Pixel coordinate grounding data:

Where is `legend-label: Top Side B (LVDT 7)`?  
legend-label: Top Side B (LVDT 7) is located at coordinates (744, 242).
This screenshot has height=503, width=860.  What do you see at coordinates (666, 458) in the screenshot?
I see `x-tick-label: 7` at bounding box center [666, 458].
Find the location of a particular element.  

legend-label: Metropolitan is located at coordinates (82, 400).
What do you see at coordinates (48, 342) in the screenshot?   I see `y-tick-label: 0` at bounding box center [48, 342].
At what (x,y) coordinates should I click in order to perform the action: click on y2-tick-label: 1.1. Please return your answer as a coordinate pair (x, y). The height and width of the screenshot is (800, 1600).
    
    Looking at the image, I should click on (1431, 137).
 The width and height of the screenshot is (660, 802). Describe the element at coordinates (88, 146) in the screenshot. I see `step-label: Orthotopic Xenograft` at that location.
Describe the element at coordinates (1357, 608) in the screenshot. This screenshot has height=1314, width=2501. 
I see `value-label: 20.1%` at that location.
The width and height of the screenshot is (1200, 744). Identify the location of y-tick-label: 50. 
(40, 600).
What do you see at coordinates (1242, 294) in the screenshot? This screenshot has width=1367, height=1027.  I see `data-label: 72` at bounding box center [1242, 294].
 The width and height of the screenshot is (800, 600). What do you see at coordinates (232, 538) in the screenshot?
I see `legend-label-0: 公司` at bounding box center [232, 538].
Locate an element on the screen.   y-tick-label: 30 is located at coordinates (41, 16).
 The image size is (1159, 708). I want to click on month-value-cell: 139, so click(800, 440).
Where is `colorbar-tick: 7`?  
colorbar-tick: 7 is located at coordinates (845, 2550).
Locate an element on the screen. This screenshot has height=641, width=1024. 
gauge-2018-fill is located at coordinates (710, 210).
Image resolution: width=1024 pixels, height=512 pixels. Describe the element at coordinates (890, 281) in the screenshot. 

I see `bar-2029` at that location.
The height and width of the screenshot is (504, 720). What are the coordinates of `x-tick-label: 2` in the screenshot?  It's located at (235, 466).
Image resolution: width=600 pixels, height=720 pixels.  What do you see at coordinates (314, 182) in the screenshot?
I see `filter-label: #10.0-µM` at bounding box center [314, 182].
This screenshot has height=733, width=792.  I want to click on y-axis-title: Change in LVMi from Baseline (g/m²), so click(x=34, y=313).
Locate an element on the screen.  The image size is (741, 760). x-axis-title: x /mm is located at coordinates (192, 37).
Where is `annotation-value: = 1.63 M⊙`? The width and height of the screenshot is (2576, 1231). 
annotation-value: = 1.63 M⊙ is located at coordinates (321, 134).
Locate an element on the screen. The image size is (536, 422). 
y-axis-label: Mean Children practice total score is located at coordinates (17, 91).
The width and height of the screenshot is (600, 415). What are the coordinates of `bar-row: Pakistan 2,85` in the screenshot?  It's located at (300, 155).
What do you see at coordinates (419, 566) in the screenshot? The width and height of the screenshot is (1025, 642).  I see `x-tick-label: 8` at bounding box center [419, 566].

→ **REQUIRED WORK**
In the lines between the one holding "Image resolution: width=1024" and the one holding "The height and width of the screenshot is (504, 720).", inclusive, swap every "screenshot" for "screen capture" and give those lines again with nothing else changed.

→ **SOLVED EXERCISE**
Image resolution: width=1024 pixels, height=512 pixels. Describe the element at coordinates (890, 281) in the screen capture. 

I see `bar-2029` at that location.
The height and width of the screen capture is (504, 720). What are the coordinates of `x-tick-label: 2` in the screen capture?  It's located at (235, 466).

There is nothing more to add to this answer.